Trance

Trance by Christopher Sorrentino, published by Jonathan Cape in 2005, is a novel that explores the complex dynamics of identity and ideology through the lens of a historical event. Set in 1974, the story follows a group of urban guerrillas known as the Symbionese Liberation Army, who abduct a newspaper heiress. The heiress, adopting the name ‘Tania,’ raises questions about her choices and motivations as she aligns herself with her captors, leading to a dramatic narrative that intertwines elements of fiction with real-life events.
Readers will find a rich tapestry of characters and themes as the novel delves into Tania’s transformation and the chaotic world of her captors. The narrative unfolds against a backdrop of societal upheaval, featuring a cast of scam artists, visionaries, and militants that reflect the era’s quest for self-renewal. Trance offers an underground tour of America during a tumultuous time, inviting readers to engage with the complexities of loyalty, belief, and the search for meaning amidst chaos. With 516 pages, this edition presents a detailed exploration of these themes in the English language.

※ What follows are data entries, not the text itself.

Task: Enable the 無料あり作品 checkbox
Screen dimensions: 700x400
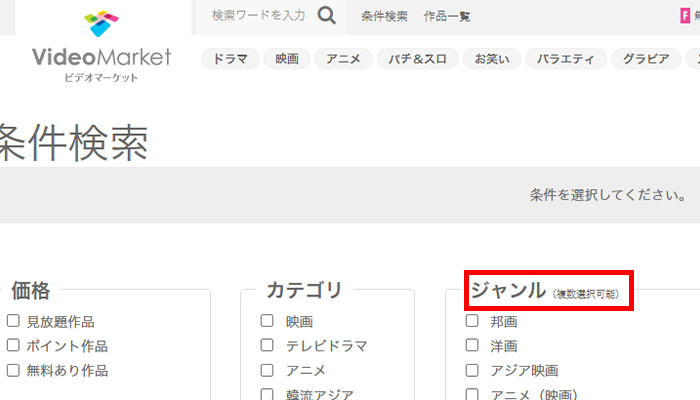Action: 13,370
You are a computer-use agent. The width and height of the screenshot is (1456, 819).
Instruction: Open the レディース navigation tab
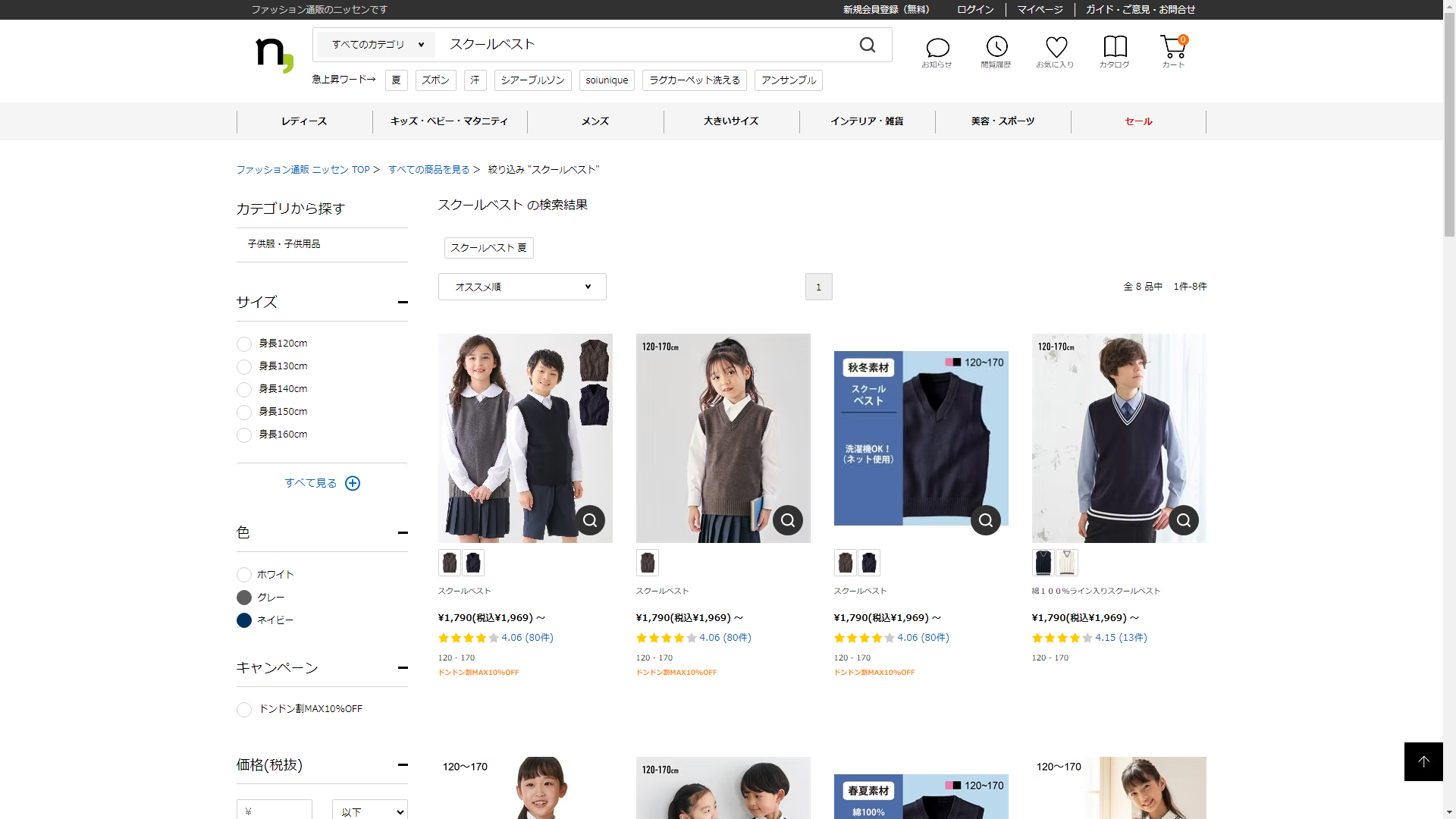tap(304, 121)
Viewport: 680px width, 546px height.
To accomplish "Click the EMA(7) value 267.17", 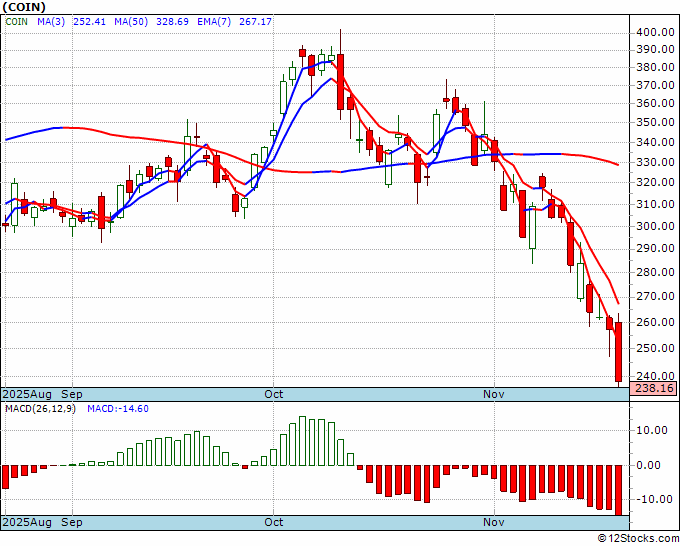I will 255,22.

Official synopsis Publisher
In 1974, a tiny band of self-styled urban guerrillas, calling itself the Symbionese Liberation Army, abducts a newspaper heiress, who then takes the guerrilla name ‘Tania’ and shocks the world by choosing to remain with her former captors. Has she been brainwashed? Why else would such a nice girl disavow her loving parents, her adoring fiance, her comfortable home? Why would she adopt the SLA’s cri de guerre, ‘Death to the Fascist Insect That Preys Upon the Life of the People’? Soon most of the SLA are dead, killed in a suicidal confrontation with police in Los Angeles, forcing Tania and her two remaining comrades – the pompous and abusive General Teko and his duplicitous lieutenant, Yolanda – into hiding, where they will remain for the next sixteen months. These are the months of Tania’s sentimental education. Trance, Christopher Sorrentino’s triumphant second novel, leaps from the pages of history into satire and myth. It takes the reader on an underground tour across a beleaguered America in the company of scam artists, visionaries, cultists, and a mismatched gang of middle-class militants who typify the guiding conceit of their time, that of self-renewal. performance, placing Sorrentino in the first rank of American novelists.